Belvedere: Mit Klimt gegen Einbahnstraße
Von Michael Huber
Die Touristen werden es lieben. Eben noch im Barockpalais, werden sie beim Gang durch die edle Holztüre unversehens in die Secession gebeamt, mitten in die Beethoven-Ausstellung des Jahres 1902.
Gustav Klimts Beethovenfries, der sonst im Secessionsgebäude zu bestaunen ist, hängt im Unteren Belvedere nun so, wie es das Gesamtkunstwerk-Konzept einst vorsah: Das Museum hat das Raum-Arrangement von Klimts kongenialem Partner Josef Hoffmann rekonstruiert, mit seinen Durchblicken, gepolsterten Sitzbänken und eigenartigen Nischen. Der Raum wirkt gewöhnungsbedürftig - aber er wirkt.
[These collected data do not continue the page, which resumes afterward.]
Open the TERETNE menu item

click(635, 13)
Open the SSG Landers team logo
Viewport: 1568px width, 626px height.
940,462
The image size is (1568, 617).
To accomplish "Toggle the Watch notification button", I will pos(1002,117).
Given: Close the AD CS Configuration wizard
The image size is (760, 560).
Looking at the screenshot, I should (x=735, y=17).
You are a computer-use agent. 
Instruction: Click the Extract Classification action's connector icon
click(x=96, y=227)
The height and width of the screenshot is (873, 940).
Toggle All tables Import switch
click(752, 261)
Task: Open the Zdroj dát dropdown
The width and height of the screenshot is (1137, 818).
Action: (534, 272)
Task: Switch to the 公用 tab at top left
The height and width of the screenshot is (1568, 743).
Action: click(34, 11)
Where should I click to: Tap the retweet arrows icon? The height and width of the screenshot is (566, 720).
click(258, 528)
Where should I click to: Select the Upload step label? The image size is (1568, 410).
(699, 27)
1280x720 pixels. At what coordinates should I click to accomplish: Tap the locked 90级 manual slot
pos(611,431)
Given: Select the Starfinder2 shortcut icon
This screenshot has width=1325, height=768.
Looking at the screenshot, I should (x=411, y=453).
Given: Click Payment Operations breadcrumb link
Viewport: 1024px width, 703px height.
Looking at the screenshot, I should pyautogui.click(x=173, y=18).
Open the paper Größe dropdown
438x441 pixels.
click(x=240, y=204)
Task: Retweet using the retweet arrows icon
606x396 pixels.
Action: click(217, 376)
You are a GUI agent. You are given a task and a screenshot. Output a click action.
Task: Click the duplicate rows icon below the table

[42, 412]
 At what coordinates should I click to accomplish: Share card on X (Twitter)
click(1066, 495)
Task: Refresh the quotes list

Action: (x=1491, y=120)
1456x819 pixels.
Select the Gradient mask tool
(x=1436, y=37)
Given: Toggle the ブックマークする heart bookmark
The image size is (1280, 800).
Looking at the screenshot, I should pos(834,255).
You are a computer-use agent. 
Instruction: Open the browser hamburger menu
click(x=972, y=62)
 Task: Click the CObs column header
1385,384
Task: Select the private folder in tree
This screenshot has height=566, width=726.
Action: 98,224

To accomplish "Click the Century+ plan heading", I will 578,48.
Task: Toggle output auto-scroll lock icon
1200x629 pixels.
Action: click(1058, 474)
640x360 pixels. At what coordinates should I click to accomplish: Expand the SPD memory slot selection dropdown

Der Kurator und Klimt-Experte Alfred Weidinger hatte allerdings keinen Themenpark zu "Wien um 1900" im Sinn. Hoffmann und Klimt, diese "Pioniere der Moderne" (so der Untertitel der Schau), hatten stets das Ganze vor Augen - bei aller Unterschiedlichkeit, so Weidinger, trafen sie sich bei "ihrer Vorliebe für das Kunstgewerbe und der intensiven Auseinandersetzung mit dem Thema Raum".
Personalisierte Kunst
Die so schlüssige wie sinnliche Präsentation fährt gegen eine scheinbare Einbahnstraße des Museumswesens: Normalerweise werden Kunstwerke im Museum ihrem privaten Verwendungszusammenhang entrissen und neutralisiert. In der Belvedere-Schau werden die Zusammenhänge rekonstruiert, wird die Kunst personalisiert: Josef Hoffmanns Sofa, auf dem Klimt die Großbürgerin Fritza Riedler 1906 porträtierte, ist ebenso zu sehen wie das Ensemble aus Möbeln und Wandtapeten, das Hoffmann rund um Klimts Bildnis der Hermine Gallia (1903/'04) in deren Wohnung realisierte.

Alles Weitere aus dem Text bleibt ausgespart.